**TASK REQUIREMENTS**
Could you copy every record below exactly as it stands?

**DATA SUPPLIED**
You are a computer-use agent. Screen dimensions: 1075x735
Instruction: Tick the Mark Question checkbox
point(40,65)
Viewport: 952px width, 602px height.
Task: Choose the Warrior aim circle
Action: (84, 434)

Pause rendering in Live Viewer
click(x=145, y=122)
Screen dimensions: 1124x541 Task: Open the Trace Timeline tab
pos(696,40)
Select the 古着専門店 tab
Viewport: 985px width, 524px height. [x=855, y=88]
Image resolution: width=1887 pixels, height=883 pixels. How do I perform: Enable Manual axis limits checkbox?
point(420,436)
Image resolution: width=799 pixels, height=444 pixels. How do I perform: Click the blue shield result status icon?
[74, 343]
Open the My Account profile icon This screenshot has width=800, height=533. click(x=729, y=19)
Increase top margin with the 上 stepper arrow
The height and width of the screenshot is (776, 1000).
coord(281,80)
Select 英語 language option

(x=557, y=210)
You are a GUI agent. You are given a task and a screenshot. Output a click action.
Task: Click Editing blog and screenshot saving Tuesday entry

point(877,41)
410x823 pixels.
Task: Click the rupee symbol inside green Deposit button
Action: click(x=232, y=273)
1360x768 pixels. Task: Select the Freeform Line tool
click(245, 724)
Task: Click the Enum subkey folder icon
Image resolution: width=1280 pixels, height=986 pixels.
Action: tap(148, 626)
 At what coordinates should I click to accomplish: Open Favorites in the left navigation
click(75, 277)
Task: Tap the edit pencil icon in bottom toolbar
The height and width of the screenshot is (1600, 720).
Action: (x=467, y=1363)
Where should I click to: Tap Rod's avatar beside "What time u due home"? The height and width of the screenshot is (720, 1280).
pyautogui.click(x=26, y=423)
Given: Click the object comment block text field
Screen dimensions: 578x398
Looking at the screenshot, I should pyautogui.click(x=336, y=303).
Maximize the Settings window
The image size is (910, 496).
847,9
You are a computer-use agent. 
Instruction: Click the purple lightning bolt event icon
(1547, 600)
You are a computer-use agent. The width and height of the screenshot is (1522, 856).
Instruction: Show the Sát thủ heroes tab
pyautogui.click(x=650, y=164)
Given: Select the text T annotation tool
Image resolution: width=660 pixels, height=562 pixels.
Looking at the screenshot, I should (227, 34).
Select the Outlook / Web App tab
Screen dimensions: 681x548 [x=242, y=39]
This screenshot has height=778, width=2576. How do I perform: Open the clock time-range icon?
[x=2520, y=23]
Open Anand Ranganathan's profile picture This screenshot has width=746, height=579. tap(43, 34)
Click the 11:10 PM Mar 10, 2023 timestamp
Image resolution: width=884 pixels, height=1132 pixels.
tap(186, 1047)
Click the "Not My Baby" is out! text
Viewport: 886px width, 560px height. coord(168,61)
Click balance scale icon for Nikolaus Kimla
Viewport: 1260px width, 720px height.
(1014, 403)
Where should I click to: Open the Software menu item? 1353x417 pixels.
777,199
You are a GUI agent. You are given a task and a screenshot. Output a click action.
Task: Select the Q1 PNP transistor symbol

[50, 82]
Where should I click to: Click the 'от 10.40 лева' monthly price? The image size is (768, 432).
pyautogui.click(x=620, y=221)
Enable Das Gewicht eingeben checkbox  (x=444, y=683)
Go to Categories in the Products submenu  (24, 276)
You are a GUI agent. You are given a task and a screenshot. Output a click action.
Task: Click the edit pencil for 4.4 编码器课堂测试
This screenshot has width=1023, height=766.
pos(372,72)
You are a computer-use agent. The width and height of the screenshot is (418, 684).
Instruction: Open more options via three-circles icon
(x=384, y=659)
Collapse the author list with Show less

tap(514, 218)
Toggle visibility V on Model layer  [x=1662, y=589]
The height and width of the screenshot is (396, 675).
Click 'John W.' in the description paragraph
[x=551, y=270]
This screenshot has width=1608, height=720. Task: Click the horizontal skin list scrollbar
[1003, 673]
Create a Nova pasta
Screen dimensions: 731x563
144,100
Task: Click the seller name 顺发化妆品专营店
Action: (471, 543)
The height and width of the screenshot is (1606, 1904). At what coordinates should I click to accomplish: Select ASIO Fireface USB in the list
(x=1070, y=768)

**EXERCISE OUTPUT**
You are a computer-use agent. Screen dimensions: 1075x735
Instruction: Tick the Mark Question checkbox
point(40,65)
Viewport: 952px width, 602px height.
Task: Choose the Warrior aim circle
Action: (84, 434)

Pause rendering in Live Viewer
click(x=145, y=122)
Screen dimensions: 1124x541 Task: Open the Trace Timeline tab
pos(696,40)
Select the 古着専門店 tab
Viewport: 985px width, 524px height. [x=855, y=88]
Image resolution: width=1887 pixels, height=883 pixels. How do I perform: Enable Manual axis limits checkbox?
point(420,436)
Image resolution: width=799 pixels, height=444 pixels. How do I perform: Click the blue shield result status icon?
[74, 343]
Open the My Account profile icon This screenshot has width=800, height=533. click(x=729, y=19)
Increase top margin with the 上 stepper arrow
The height and width of the screenshot is (776, 1000).
coord(281,80)
Select 英語 language option

(x=557, y=210)
You are a GUI agent. You are given a task and a screenshot. Output a click action.
Task: Click Editing blog and screenshot saving Tuesday entry

point(877,41)
410x823 pixels.
Task: Click the rupee symbol inside green Deposit button
Action: click(x=232, y=273)
1360x768 pixels. Task: Select the Freeform Line tool
click(245, 724)
Task: Click the Enum subkey folder icon
Image resolution: width=1280 pixels, height=986 pixels.
Action: tap(148, 626)
 At what coordinates should I click to accomplish: Open Favorites in the left navigation
click(75, 277)
Task: Tap the edit pencil icon in bottom toolbar
The height and width of the screenshot is (1600, 720).
Action: (x=467, y=1363)
Where should I click to: Tap Rod's avatar beside "What time u due home"? The height and width of the screenshot is (720, 1280).
pyautogui.click(x=26, y=423)
Given: Click the object comment block text field
Screen dimensions: 578x398
Looking at the screenshot, I should pyautogui.click(x=336, y=303).
Maximize the Settings window
The image size is (910, 496).
847,9
You are a computer-use agent. 
Instruction: Click the purple lightning bolt event icon
(1547, 600)
You are a computer-use agent. The width and height of the screenshot is (1522, 856).
Instruction: Show the Sát thủ heroes tab
pyautogui.click(x=650, y=164)
Given: Select the text T annotation tool
Image resolution: width=660 pixels, height=562 pixels.
Looking at the screenshot, I should (227, 34).
Select the Outlook / Web App tab
Screen dimensions: 681x548 [x=242, y=39]
This screenshot has height=778, width=2576. How do I perform: Open the clock time-range icon?
[x=2520, y=23]
Open Anand Ranganathan's profile picture This screenshot has width=746, height=579. tap(43, 34)
Click the 11:10 PM Mar 10, 2023 timestamp
Image resolution: width=884 pixels, height=1132 pixels.
tap(186, 1047)
Click the "Not My Baby" is out! text
Viewport: 886px width, 560px height. coord(168,61)
Click balance scale icon for Nikolaus Kimla
Viewport: 1260px width, 720px height.
(1014, 403)
Where should I click to: Open the Software menu item? 1353x417 pixels.
777,199
You are a GUI agent. You are given a task and a screenshot. Output a click action.
Task: Select the Q1 PNP transistor symbol

[50, 82]
Where should I click to: Click the 'от 10.40 лева' monthly price? The image size is (768, 432).
pyautogui.click(x=620, y=221)
Enable Das Gewicht eingeben checkbox  (x=444, y=683)
Go to Categories in the Products submenu  (24, 276)
You are a GUI agent. You are given a task and a screenshot. Output a click action.
Task: Click the edit pencil for 4.4 编码器课堂测试
This screenshot has width=1023, height=766.
pos(372,72)
You are a computer-use agent. The width and height of the screenshot is (418, 684).
Instruction: Open more options via three-circles icon
(x=384, y=659)
Collapse the author list with Show less

tap(514, 218)
Toggle visibility V on Model layer  [x=1662, y=589]
The height and width of the screenshot is (396, 675).
Click 'John W.' in the description paragraph
[x=551, y=270]
This screenshot has width=1608, height=720. Task: Click the horizontal skin list scrollbar
[1003, 673]
Create a Nova pasta
Screen dimensions: 731x563
144,100
Task: Click the seller name 顺发化妆品专营店
Action: (471, 543)
The height and width of the screenshot is (1606, 1904). At what coordinates should I click to accomplish: Select ASIO Fireface USB in the list
(x=1070, y=768)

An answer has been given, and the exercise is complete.